# Binärer Suchbaum Rekursion



## Barny (26. Feb 2015)

Hiho!

Ich hänge seit gestern Abend an einer kleinen Aufgabe, welche ich im Rahmen einer Klausurvorbereitung machen wollte.
Vielleicht könnt ihr mir ein wenig weiterhelfen. 

*Aufgabe:*
Und zwar geht es darum, dass ein binärer Suchbaum gegeben ist auf dem gearbeitet werden soll. Die Aufgabenstellung lautet nun, eine Methode zu schreiben, welche die Gesamtzahl der Knoten des Baumes ausgeben soll, falls sich für jeden einzelnen Knoten die Anzahl der Knoten im linken und rechten Teilbaum höchstens um den Wert 1 unterscheiden.
Wenn es mind. einen Knoten gibt, dessen Unterbäume einen größeren Unterschied aufweisen, dann soll der Wert -1 zurückgegeben werden.

*Meine Lösung:*


```
public int sizeIfBalanced() {
    	
    	if(isEmpty()) {
    		return(0);
    	}else {
    		
    		int difference = 0;
    		
    		if((!leftChild.isEmpty() && !rightChild.isEmpty())) {
    		difference = (rightChild.content.getContent() - leftChild.content.getContent());
    		}
    		
    		if(difference > 1) {
    			
    			return(-1);
    			
    		}else {
    			return(leftChild.sizeIfBalanced() + rightChild.sizeIfBalanced()+1);
    		}
    		
    		
    	}
    	
    }
```

*Mein Problem:*
Meine Lösung funktioniert soweit prima, allerdings immer nur für die jeweiligen Teilbäume.
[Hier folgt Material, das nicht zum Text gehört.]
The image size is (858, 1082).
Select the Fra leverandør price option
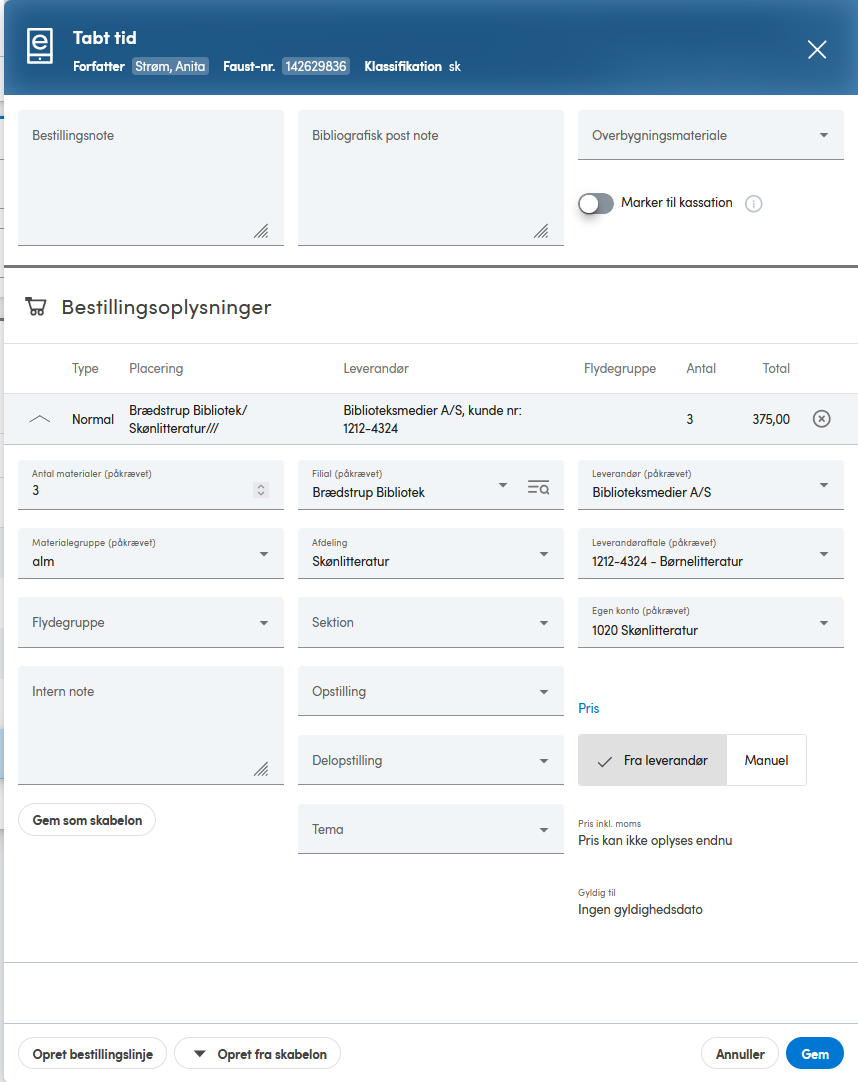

Heißt, dass wenn er im rechten Teilbaum einen größeren unterschied feststellt, dann hört er da auf und gibt -1 zurück, allerdings läuft es im linken Teilbaum weiter. Ich hoffe ihr versteht mich^^

*Mein Lösungsansatz bzw. meine Frage:*
Im Endeffekt müsste man alle anderen rekursiven Aufrufe einfach überschreiben oder anhalten, falls er einen größeren Unterschied irgendwo feststellt. Allerdings darf ich laut Aufgabenstellung keine neuen Methoden zur Überprüfung anlegen und darf meinen Code nur in den "Else-Block" schreiben. Nun bin ich ein wenig überfragt^^

Ich würde mich sehr über ein paar Antworten freuen. 

mfg

Barny


----------



## Flown (26. Feb 2015)

Ich nehme mal an das isEmpty() einen Endpunkt unter einem Blatt beschreibt (damit du keine null hast)?

```
root
            /     \
       left         right
      /    \       /      \
empty  empty     empty  empty
```

Wenn ja, dann hier:


```
public int sizeIfBalanced() {
  if (isEmpty()) {
    return 0;
  } else {
    int leftTree = leftChild.sizeIfBalanced();
    if (leftTree == -1) {
      return -1;
    }
    int rightTree = rightChild.sizeIfBalanced();
    if (rightTree == -1) {
      return -1;
    }

    int difference = Math.abs(leftTree - rightTree);

    if (difference > 1) {
      return -1;
    } else {
      return leftChild.sizeIfBalanced() + rightChild.sizeIfBalanced() + 1;
    }
  }
}
```


----------



## Barny (27. Feb 2015)

Hallo und danke für deine Antwort!

Musste ein wenig rumprobieren bis es funktioniert hatte mit deiner Ergänzung, und letztendlich ist mir dann aufgefallen, dass mein Testbaum nicht richtig war^^ Da hätte ich denke ich ohne dein beitrag noch länger dran gesessen 

mfg

Barny


----------